Data:
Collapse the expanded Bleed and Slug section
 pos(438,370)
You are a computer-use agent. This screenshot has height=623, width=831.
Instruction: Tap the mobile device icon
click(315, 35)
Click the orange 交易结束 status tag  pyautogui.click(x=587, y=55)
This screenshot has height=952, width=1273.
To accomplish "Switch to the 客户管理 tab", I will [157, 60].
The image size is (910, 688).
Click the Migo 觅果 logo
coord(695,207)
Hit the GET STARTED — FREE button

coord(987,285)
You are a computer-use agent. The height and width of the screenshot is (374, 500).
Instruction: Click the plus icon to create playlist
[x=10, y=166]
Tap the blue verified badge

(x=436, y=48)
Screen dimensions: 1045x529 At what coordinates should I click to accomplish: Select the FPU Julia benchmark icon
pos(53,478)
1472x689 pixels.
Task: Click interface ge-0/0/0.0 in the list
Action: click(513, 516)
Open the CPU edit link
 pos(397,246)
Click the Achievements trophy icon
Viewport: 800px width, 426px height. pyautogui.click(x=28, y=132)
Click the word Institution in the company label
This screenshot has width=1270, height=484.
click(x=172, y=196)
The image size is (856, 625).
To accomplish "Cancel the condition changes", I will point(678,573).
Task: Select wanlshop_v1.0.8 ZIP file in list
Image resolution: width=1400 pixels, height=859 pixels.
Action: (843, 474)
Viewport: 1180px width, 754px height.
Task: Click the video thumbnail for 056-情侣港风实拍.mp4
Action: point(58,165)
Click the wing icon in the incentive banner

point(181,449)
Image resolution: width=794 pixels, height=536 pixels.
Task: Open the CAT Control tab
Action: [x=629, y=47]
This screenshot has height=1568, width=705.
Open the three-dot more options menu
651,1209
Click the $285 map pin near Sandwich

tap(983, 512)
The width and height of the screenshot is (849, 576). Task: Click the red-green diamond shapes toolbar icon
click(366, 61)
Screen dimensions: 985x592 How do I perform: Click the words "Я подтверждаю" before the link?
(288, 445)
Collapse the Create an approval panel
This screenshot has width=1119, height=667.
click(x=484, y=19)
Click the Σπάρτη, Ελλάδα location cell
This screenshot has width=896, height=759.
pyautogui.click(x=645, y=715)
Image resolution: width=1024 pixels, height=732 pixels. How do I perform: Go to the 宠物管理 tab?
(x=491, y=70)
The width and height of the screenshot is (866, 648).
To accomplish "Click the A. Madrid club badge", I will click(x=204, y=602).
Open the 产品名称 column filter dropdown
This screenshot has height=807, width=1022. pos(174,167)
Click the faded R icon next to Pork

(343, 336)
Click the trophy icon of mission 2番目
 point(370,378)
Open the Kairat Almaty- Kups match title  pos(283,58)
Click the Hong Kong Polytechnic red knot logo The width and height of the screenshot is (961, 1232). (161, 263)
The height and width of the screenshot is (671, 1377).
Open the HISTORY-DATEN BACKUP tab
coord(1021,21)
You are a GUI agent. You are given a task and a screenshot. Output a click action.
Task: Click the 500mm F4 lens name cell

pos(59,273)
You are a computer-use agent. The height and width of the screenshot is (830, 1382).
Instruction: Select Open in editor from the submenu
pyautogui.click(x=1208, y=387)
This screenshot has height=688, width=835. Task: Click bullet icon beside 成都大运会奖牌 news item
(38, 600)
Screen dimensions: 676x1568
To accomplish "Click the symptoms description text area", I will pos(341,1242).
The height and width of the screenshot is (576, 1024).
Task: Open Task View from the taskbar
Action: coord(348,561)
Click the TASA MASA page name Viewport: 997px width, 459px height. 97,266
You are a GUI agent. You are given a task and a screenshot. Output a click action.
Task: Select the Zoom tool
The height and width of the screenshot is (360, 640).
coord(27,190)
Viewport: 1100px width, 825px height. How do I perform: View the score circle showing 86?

What this task involves:
Exact copies of all the entries above are to be printed.

Reply to the exercise:
Collapse the expanded Bleed and Slug section
 pos(438,370)
You are a computer-use agent. This screenshot has height=623, width=831.
Instruction: Tap the mobile device icon
click(315, 35)
Click the orange 交易结束 status tag  pyautogui.click(x=587, y=55)
This screenshot has height=952, width=1273.
To accomplish "Switch to the 客户管理 tab", I will [157, 60].
The image size is (910, 688).
Click the Migo 觅果 logo
coord(695,207)
Hit the GET STARTED — FREE button

coord(987,285)
You are a computer-use agent. The height and width of the screenshot is (374, 500).
Instruction: Click the plus icon to create playlist
[x=10, y=166]
Tap the blue verified badge

(x=436, y=48)
Screen dimensions: 1045x529 At what coordinates should I click to accomplish: Select the FPU Julia benchmark icon
pos(53,478)
1472x689 pixels.
Task: Click interface ge-0/0/0.0 in the list
Action: click(513, 516)
Open the CPU edit link
 pos(397,246)
Click the Achievements trophy icon
Viewport: 800px width, 426px height. pyautogui.click(x=28, y=132)
Click the word Institution in the company label
This screenshot has width=1270, height=484.
click(x=172, y=196)
The image size is (856, 625).
To accomplish "Cancel the condition changes", I will point(678,573).
Task: Select wanlshop_v1.0.8 ZIP file in list
Image resolution: width=1400 pixels, height=859 pixels.
Action: (843, 474)
Viewport: 1180px width, 754px height.
Task: Click the video thumbnail for 056-情侣港风实拍.mp4
Action: point(58,165)
Click the wing icon in the incentive banner

point(181,449)
Image resolution: width=794 pixels, height=536 pixels.
Task: Open the CAT Control tab
Action: [x=629, y=47]
This screenshot has height=1568, width=705.
Open the three-dot more options menu
651,1209
Click the $285 map pin near Sandwich

tap(983, 512)
The width and height of the screenshot is (849, 576). Task: Click the red-green diamond shapes toolbar icon
click(366, 61)
Screen dimensions: 985x592 How do I perform: Click the words "Я подтверждаю" before the link?
(288, 445)
Collapse the Create an approval panel
This screenshot has width=1119, height=667.
click(x=484, y=19)
Click the Σπάρτη, Ελλάδα location cell
This screenshot has width=896, height=759.
pyautogui.click(x=645, y=715)
Image resolution: width=1024 pixels, height=732 pixels. How do I perform: Go to the 宠物管理 tab?
(x=491, y=70)
The width and height of the screenshot is (866, 648).
To accomplish "Click the A. Madrid club badge", I will click(x=204, y=602).
Open the 产品名称 column filter dropdown
This screenshot has height=807, width=1022. pos(174,167)
Click the faded R icon next to Pork

(343, 336)
Click the trophy icon of mission 2番目
 point(370,378)
Open the Kairat Almaty- Kups match title  pos(283,58)
Click the Hong Kong Polytechnic red knot logo The width and height of the screenshot is (961, 1232). (161, 263)
The height and width of the screenshot is (671, 1377).
Open the HISTORY-DATEN BACKUP tab
coord(1021,21)
You are a GUI agent. You are given a task and a screenshot. Output a click action.
Task: Click the 500mm F4 lens name cell

pos(59,273)
You are a computer-use agent. The height and width of the screenshot is (830, 1382).
Instruction: Select Open in editor from the submenu
pyautogui.click(x=1208, y=387)
This screenshot has height=688, width=835. Task: Click bullet icon beside 成都大运会奖牌 news item
(38, 600)
Screen dimensions: 676x1568
To accomplish "Click the symptoms description text area", I will pos(341,1242).
The height and width of the screenshot is (576, 1024).
Task: Open Task View from the taskbar
Action: coord(348,561)
Click the TASA MASA page name Viewport: 997px width, 459px height. 97,266
You are a GUI agent. You are given a task and a screenshot. Output a click action.
Task: Select the Zoom tool
The height and width of the screenshot is (360, 640).
coord(27,190)
Viewport: 1100px width, 825px height. How do I perform: View the score circle showing 86?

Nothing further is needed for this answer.